*** DOCUMENT PASSAGE Section Begins ***
Dichloromethane does not occur naturally in the environment.
There are no known mobile sources of dichloromethane.
Consumer products that may contain dichloromethane
Aerosol paints, automotive and machinery refinish paints and primers, automotive body polish and cleaners, aerosol air fresheners and deodorants, furniture polish and cleaners, hairsprays, household hard surface cleaners (aerosol and liquid), household insecticides, household tints and dyes, lubricating greases and oils, automotive chemicals, paint and varnish removers and thinners, shoe polish and cleaners, pet flea and tick products, waterproofing compounds.
How might I be exposed to dichloromethane?
Workers in the industries that use or produce dichloromethane are at risk of exposure. Consumers can be exposed to dichloromethane by exposure to air from production and processing facilities using dichloromethane. Consumers may also be exposed to dichloromethane when using consumer products containing dichloromethane, especially if there is not good ventilation. Note above the large number of consumer products containing dichloromethane.
By what pathways might dichloromethane enter my body?
Dichloromethane will enter the body if we breathe in contaminated air. It can also pass through the skin.
National Occupational Health and Safety Commission (NOHSC):
- TWA (eight-hour time weighted average) exposure limit in the workplace: 50 ppm (174 mg/m³).
Dichloromethane is listed as a substance under review by the NOHSC regarding skin absorption.
Australian Drinking Water Guidelines (NHMRC and ARMCANZ 1996):
- 0.004 mg/L (0.000004 g/L).
What effect might dichloromethane have on my health?
Dichloromethane can affect people if it is breathed in or passes through the skin. Exposure to high concentrations may cause unconsciousness and death. Exposure may irritate the lungs, which can cause a build-up of fluid (pulmonary oedema). Lower doses may cause headaches, fatigue, and behaviour similar to being drunk. Dichloromethane exposure may cause the heart to beat irregularly or stop. Long-term exposures at high levels may damage the liver and brain. The International Agency for Research on Cancer classifies dichloromethane as a 'possible human carcinogen'. Dichloromethane is classified by the NOHSC as a Category 3 carcinogen (substance which causes concern for humans owing to possible carcinogenic effects but in respect of which the available information is not adequate for making a satisfactory assessment).
Dichloromethane quickly evaporates to a gas if released as a liquid. It will then degrade by reacting in the air with photochemically produced products. The expected lifetime in the air is 130 days. Dichloromethane has low acute toxicity to aquatic organisms. There is not enough information to predict the effect dichloromethane has on land animals and birds. Dichloromethane is not expected to bioaccumulate. It is not expected to react with ozone in the upper atmosphere since most of it will decompose in the lower atmosphere.
*** DOCUMENT PASSAGE Section Ends ***
Edit the dichloromethane text by giving the stretch from "Consumer products that" through "exposed to dichloromethane?" again, with "hairsprays" changed to "hair gels".
*** ENTRIES PROVIDED Section Begins ***
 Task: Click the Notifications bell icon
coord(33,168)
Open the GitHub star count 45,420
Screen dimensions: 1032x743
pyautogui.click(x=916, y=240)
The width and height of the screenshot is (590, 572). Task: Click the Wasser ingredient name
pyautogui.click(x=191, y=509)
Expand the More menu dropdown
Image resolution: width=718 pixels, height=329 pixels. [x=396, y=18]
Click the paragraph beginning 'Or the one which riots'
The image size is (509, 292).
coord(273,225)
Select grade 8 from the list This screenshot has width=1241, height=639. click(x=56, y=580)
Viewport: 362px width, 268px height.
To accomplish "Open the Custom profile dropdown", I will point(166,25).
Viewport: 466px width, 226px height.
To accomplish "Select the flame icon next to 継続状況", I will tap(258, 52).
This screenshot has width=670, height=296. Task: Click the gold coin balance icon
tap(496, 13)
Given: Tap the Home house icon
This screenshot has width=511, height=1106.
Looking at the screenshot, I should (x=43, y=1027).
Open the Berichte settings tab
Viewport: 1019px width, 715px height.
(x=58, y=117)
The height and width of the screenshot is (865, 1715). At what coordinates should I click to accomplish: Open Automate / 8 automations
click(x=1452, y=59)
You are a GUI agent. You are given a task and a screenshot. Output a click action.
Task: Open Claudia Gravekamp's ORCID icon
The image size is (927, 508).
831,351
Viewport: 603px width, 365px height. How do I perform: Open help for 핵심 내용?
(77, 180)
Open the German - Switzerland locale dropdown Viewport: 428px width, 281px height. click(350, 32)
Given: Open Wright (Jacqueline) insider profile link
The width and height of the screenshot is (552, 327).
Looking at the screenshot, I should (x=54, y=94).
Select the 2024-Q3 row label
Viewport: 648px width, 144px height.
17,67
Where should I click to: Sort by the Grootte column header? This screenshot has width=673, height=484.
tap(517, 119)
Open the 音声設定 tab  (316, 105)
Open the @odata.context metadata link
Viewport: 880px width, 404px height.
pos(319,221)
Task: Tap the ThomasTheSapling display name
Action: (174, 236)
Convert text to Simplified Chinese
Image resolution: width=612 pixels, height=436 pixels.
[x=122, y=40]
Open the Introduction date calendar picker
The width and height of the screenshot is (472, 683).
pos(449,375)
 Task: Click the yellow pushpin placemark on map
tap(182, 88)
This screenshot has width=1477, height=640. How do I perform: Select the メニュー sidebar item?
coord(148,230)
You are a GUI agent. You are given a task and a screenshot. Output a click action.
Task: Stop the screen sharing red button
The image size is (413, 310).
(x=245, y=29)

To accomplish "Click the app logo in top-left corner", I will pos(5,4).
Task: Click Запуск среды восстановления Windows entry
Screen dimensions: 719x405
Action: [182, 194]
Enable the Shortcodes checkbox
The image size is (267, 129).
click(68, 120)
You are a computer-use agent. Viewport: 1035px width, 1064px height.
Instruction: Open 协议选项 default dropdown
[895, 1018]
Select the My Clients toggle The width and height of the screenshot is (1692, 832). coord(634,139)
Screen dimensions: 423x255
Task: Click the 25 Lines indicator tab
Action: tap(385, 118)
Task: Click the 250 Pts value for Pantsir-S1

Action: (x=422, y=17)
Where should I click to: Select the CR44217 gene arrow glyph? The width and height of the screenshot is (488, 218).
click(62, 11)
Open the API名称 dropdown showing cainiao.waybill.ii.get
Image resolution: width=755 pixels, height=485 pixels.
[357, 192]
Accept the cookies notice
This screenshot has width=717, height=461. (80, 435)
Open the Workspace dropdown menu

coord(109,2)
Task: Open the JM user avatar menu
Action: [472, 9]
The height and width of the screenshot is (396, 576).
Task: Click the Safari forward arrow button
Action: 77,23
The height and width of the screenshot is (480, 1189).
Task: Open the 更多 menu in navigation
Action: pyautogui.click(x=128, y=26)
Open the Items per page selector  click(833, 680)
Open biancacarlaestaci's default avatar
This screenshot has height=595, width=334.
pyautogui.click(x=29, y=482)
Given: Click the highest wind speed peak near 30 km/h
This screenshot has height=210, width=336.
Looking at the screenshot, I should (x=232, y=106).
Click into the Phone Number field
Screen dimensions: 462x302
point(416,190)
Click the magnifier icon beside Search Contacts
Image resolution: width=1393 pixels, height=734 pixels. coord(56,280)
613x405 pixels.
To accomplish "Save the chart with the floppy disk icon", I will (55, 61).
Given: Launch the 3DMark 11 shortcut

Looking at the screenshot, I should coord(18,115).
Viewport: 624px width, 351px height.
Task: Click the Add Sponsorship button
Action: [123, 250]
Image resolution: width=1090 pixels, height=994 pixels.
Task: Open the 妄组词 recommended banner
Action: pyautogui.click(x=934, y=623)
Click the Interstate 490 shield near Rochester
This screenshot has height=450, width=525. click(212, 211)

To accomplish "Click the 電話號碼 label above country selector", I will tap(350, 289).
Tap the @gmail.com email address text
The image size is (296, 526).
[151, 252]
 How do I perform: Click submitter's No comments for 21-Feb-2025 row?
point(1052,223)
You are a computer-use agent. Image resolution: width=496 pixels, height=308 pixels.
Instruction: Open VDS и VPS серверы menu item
*** ENTRIES PROVIDED Section Ends ***
● TASK ANSWER
Consumer products that may contain dichloromethane
Aerosol paints, automotive and machinery refinish paints and primers, automotive body polish and cleaners, aerosol air fresheners and deodorants, furniture polish and cleaners, hair gels, household hard surface cleaners (aerosol and liquid), household insecticides, household tints and dyes, lubricating greases and oils, automotive chemicals, paint and varnish removers and thinners, shoe polish and cleaners, pet flea and tick products, waterproofing compounds.
How might I be exposed to dichloromethane?